On entendit le pas de plusieurs hommes qui s’éloignaient.

— Ouvriras-tu, maintenant ? reprit le Mayor.

Le Canadien ne répondit pas.

Il était occupé à lever sans bruit les barres d’une fenêtre.

Les deux chasseurs s’étaient embusqués à droite et à gauche.

Les chiens se tenaient en arrêt à quelques pas en arrière.

— Voilà ! cria la Framboise en entr’ouvrant vivement une fenêtre.

Non moins vivement, quatre vigoureux gaillards, accroupis au pied du mur, bondirent dans la salle en repoussant si brutalement le Canadien, que celui-ci fut presque renversé.

— Pille ! pille ! cria-t-il.

On entendit, pendant quelques secondes, le bruit d’une lutte acharnée, mêlée à des grondements, des blasphèmes et des cris de douleur.

— Lâchez ! lâchez ! nous les tenons ! criait l’hôtelier.

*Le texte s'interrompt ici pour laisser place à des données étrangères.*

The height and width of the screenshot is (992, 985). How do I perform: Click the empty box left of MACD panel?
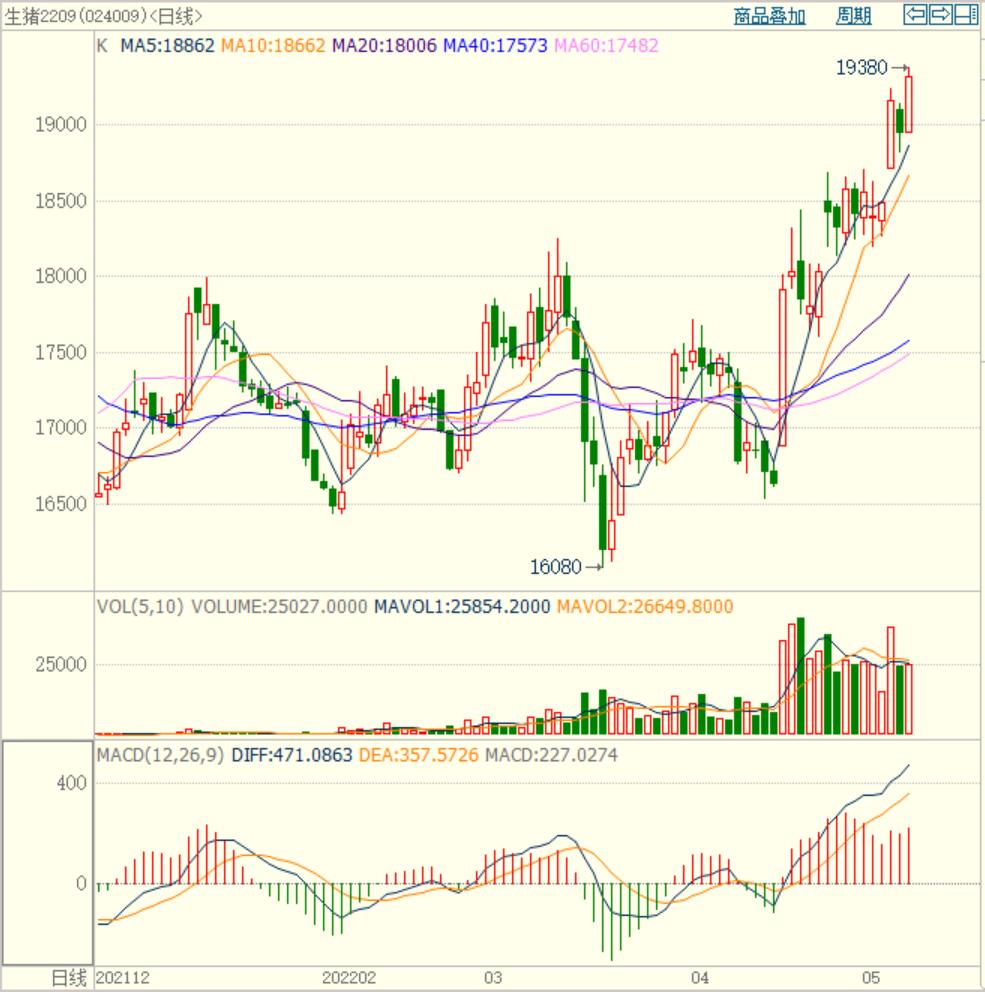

Là ! voilà qui est fait.

Et, couchant en joue le Mayor, debout à quelques pas, le Canadien, qui n’avait pas quitté la fenêtre, restée ouverte, cria avec colère :

— Vive Dieu ! vous vous êtes conduits comme un traître et un bandit, Mayor ; je ne sais qui me retient de vous loger une balle dans la tête !

— N’en fais rien, la Sanguësa — la Framboise — répondit en riant le Mayor ; ce sont des entêtés qui m’ont désobéi. Sont-ils morts ?

— Non ; deux ont été presque étranglés par les chiens, voilà tout.

— Bon. Je te donne ma parole de caballero — et tu sais que je n’y manque jamais, — que tu recevras 1, 000 dollars de rançon pour tes quatre prisonniers, que nous ne briserons rien chez toi, et que tout ce que tu nous serviras te sera intégralement payé. Ouvre donc ta porte sans plus hésiter.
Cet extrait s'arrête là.